The hook provides instant feedback:
- Developer runs
git commit -m "add feature" - Script executes TypeScript check first
- Any type error (wrong interface, missing property, etc.) prints detailed output
- Commit aborts immediately – no commit is created
- Same for linting: ESLint errors or Prettier issues stop the process
- Developer sees exact file and line numbers, fixes them, stages again, and retries
This loop forces quality at the source. No more “I’ll fix it later” commits polluting the repo.
Benefits of Native Git Hooks Over Husky
- No additional npm packages
- Smaller package.json and faster installs
- Works completely offline
- Lower performance overhead
- Full control and easy customization
- Better suited for company templates and shared boilerplates
Husky remains excellent for personal projects or when you need many complex hooks. For our use case – simple TS + lint enforcement – native Git hooks are superior.

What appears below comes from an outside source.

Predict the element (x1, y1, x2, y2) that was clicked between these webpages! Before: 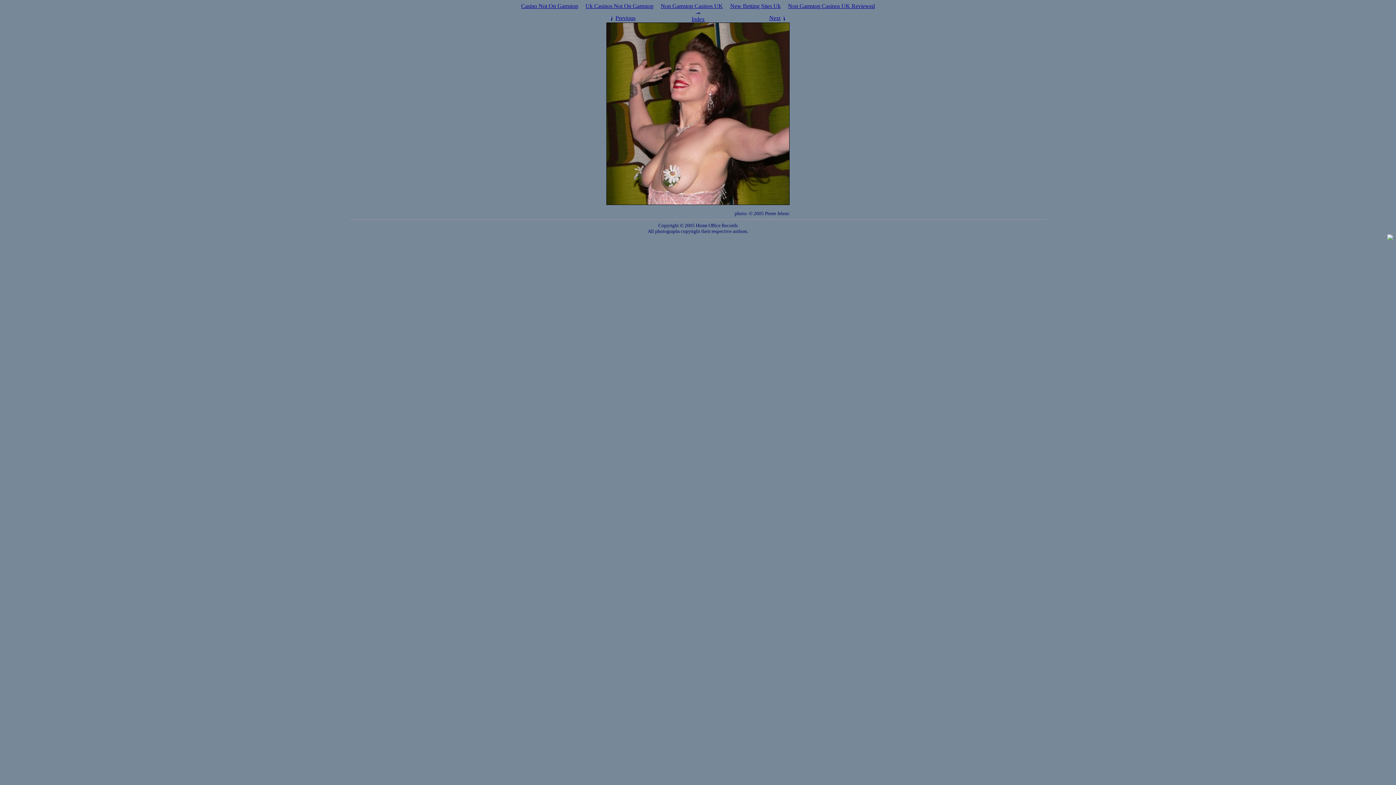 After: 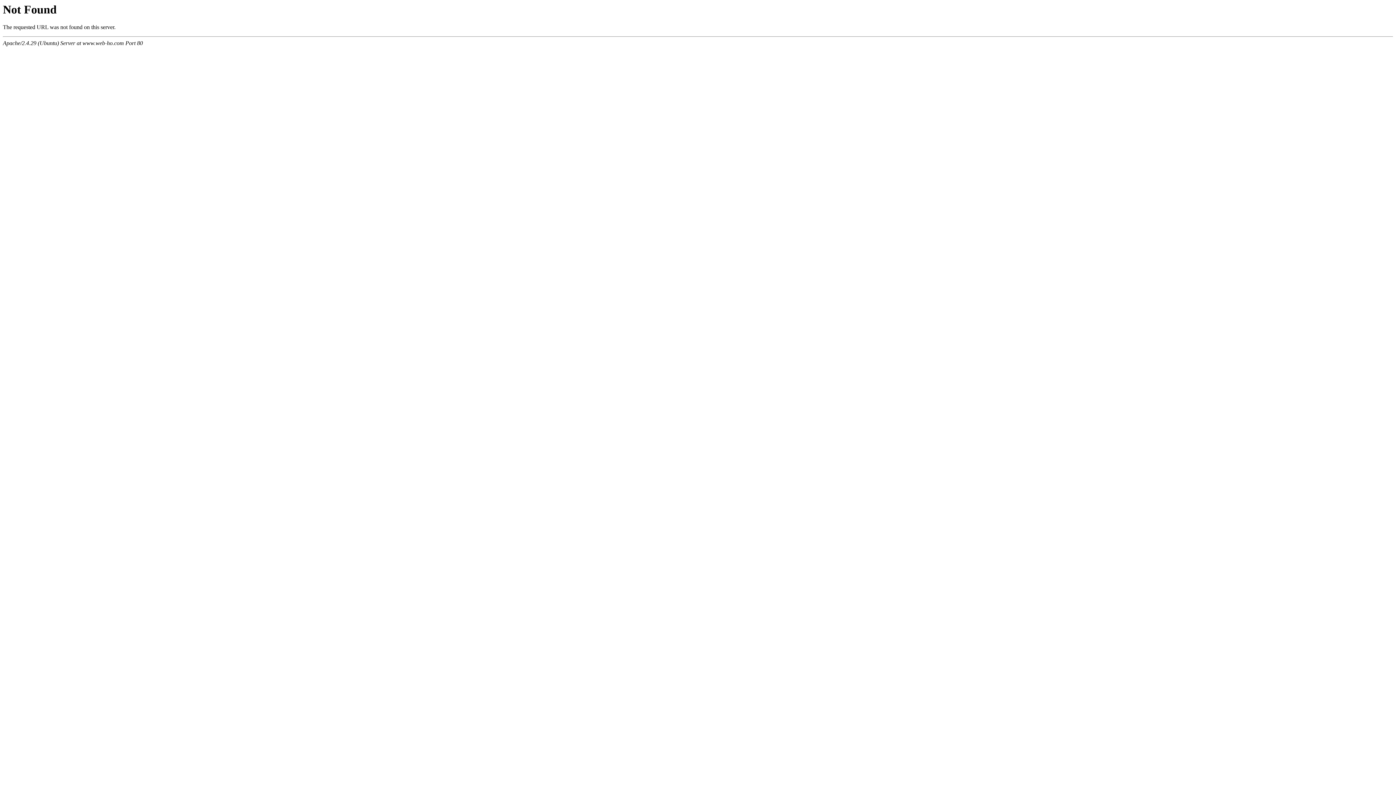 Action: label: 
Index bbox: (691, 10, 704, 22)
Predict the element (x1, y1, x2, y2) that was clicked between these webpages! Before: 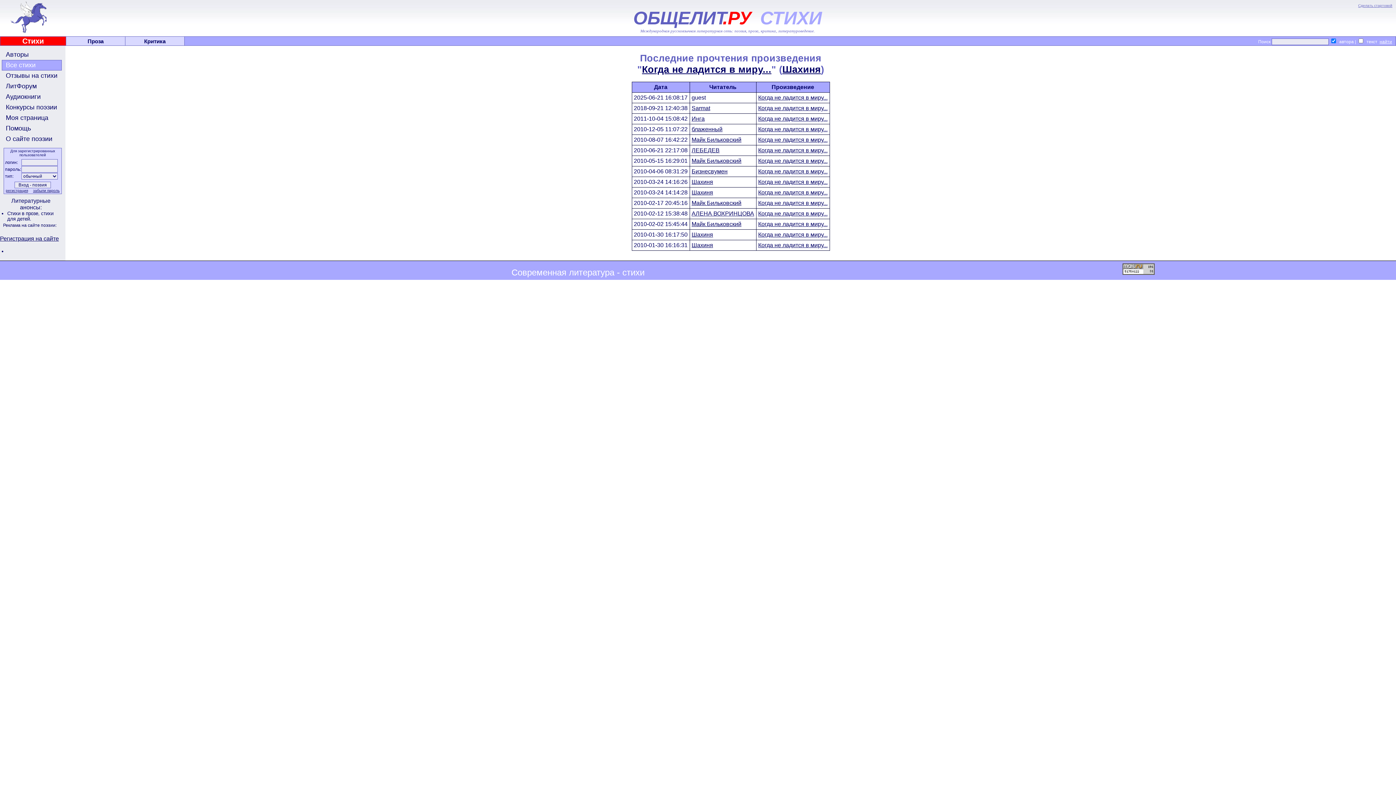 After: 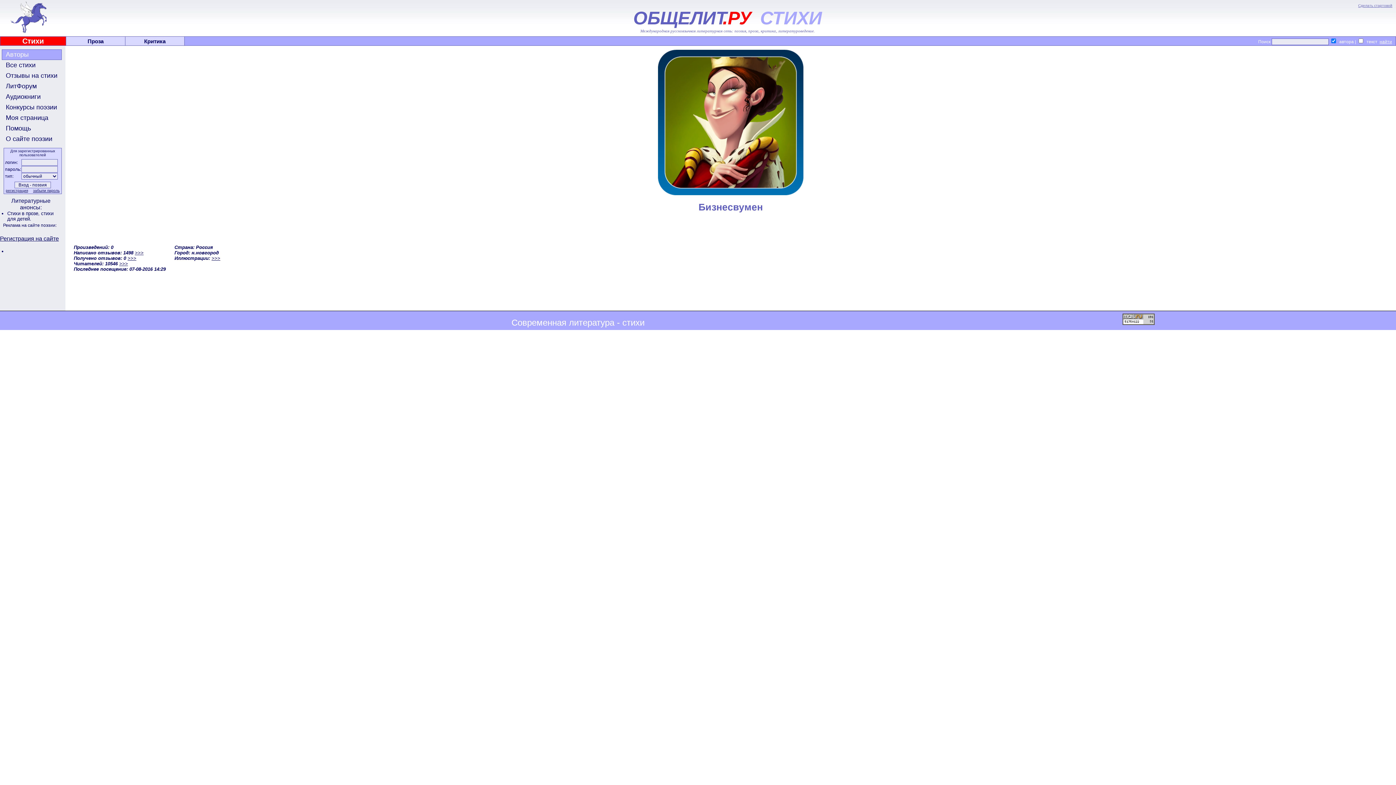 Action: bbox: (691, 168, 727, 174) label: Бизнесвумен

Results After Implementation
Since rolling out this hook in our React template:
- Lint-related PR comments dropped by about 80%
- CI pipeline failures from code style or type issues became rare
- New developers commit with confidence from day one
- Git history stays clean and professional
- Overall team velocity improved
The single file scripts/hooks/pre-commit turned into one of the most valuable parts of the boilerplate.
Conclusion and Recommendations
Start with Husky if you want quick setup. Then migrate to native Git hooks for a minimal, professional template. Either way, pre-commit checks are essential for modern React TypeScript projects.
Implement this today to keep your repository clean, your CI green, and your team productive.